A better point of comparison is John Anderson, a moderate Republican congressman who ran in 1980. His experience (as described in the Wikipedia entry on Anderson) sounds like exactly what I think would happen to Bloomberg -- he'd enter with a splash and then trail off:
In the 1980 presidential election, Anderson entered the Republican primary for the U.S. presidential election, in a crowded field that included Ronald Reagan and George H. W. Bush. That spring, he dropped out of the primary race to run as an independent candidate for the fall general election. His campaign manager was New York media strategist David Garth. Anderson started out very well in the polls — over 25%. But as a top advisor reported, "Instead of rising to something on the order of 30 percent, he fell, steadily, about one percentage point every week and a half, down to 22 percent, then 20 percent, then 18 percent, and progressively worse."
Most of Anderson's original support came from Rockefeller Republicans who were more liberal than Reagan, but it bled away. Many prominent intellectuals, including the author and activist Gore Vidal and the editors of the liberal magazine The New Republic, also endorsed the Anderson campaign. He also had the support of many independents. Garry Trudeau's Doonesbury ran several strips sympathetic to the Anderson campaign. The hope that Anderson would score when the Democrats split in their support of Ted Kennedy and President Jimmy Carter faded when Kennedy endorsed Carter and the Democrats held together. Anderson's choice of little-known Democrat Patrick Joseph Lucey, a former Governor of Wisconsin, as his running mate signaled that Anderson was unable to win over any prominent Democrat. His poll numbers kept falling, despite a spirited debate with Reagan. He stayed in the race because he would receive federal election subsidies only if he received 5% of the vote, and millions of unpaid debts had been accumulated. In the end he received 7% of the vote in the election, with a total of about 6 million votes. He did not carry a single precinct in the country.
Unlike Bloomberg, however, Anderson did not have $500 million to spend. That alone could at least change the dynamic of the race. But will a businessman really choose to invest his money in a lost cause? I doubt it.
One other change from 1980 is that the country is much more polarized geographically. Someone like Bloomberg could do well among moderates and conservatives in the Northeast (where the Republican party is practically dead) and among liberals and moderates in some Farm Belt and Western states that the national Democratic Party has no chance of winning, anyway.

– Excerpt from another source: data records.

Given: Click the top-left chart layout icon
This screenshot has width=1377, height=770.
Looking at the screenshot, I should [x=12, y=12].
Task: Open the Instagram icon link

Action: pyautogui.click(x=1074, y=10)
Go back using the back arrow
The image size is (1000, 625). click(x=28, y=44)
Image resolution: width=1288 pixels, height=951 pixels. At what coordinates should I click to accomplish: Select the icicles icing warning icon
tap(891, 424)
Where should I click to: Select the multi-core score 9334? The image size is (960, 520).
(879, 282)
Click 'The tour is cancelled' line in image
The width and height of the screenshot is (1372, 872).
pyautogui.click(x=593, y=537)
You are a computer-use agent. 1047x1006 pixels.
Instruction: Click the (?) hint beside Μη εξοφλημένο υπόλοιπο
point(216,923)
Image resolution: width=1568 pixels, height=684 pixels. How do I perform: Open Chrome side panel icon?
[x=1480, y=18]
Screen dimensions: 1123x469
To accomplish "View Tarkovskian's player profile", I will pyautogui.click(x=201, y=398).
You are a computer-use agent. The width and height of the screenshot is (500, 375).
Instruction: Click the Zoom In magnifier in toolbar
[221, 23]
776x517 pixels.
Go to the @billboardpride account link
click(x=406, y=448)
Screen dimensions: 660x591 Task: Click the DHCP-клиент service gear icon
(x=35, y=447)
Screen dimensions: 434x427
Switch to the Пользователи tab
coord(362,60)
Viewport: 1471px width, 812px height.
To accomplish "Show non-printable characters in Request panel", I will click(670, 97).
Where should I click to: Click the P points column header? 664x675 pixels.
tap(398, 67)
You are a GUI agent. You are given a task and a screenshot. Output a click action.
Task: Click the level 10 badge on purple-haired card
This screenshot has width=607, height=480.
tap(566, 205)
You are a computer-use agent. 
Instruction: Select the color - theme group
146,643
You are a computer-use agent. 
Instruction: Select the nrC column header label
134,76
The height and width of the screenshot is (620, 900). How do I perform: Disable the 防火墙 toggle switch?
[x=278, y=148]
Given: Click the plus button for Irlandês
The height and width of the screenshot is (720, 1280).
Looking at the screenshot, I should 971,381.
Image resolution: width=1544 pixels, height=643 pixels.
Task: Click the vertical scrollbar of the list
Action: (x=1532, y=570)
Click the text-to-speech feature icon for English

But recent third-party candidates have done especially poorly in the South (ironic, given George Wallace's success there), and the probablity of a GOP sweep there may scare voters elsewhere into supporting the Democrats. At any rate, Bloomberg could only take off if either the Democrat or Republican were weak enough to be written off by the national media. Perot's chances in 1992 were the strongest just before Clinton was formally nominated and was (temporarily) seen as a weak candidate capable of finishing third. Bloomberg will probably spend enough money to keep his name in the news, but I doubt he'll run if neither party nominates an obvious loser.
Posted by: Robert David Sullivan | December 10, 2006 at 05:21 PM
The bigger threat is from the Libertarian-Right, not from the Center. If the Libertarian Party nominates a top-notch candidate -- Dennis Miller, Larry Elder, Neal Boortz, Jesse Ventura, Wayne Root -- the Republicans will have serious problems, whomever their standardbearer might be. Look what the LP just did to the GOP in Missouri and Montana. Caused them to lose two Senate races.
But of course, the liberal media doesn't want to play up the Libertarian angle. To do so, would make Republicans look too moderate. And we can't have that.
No, they'd rather take votes away from the GOP in the Center. Thus, the Bloomburg meme.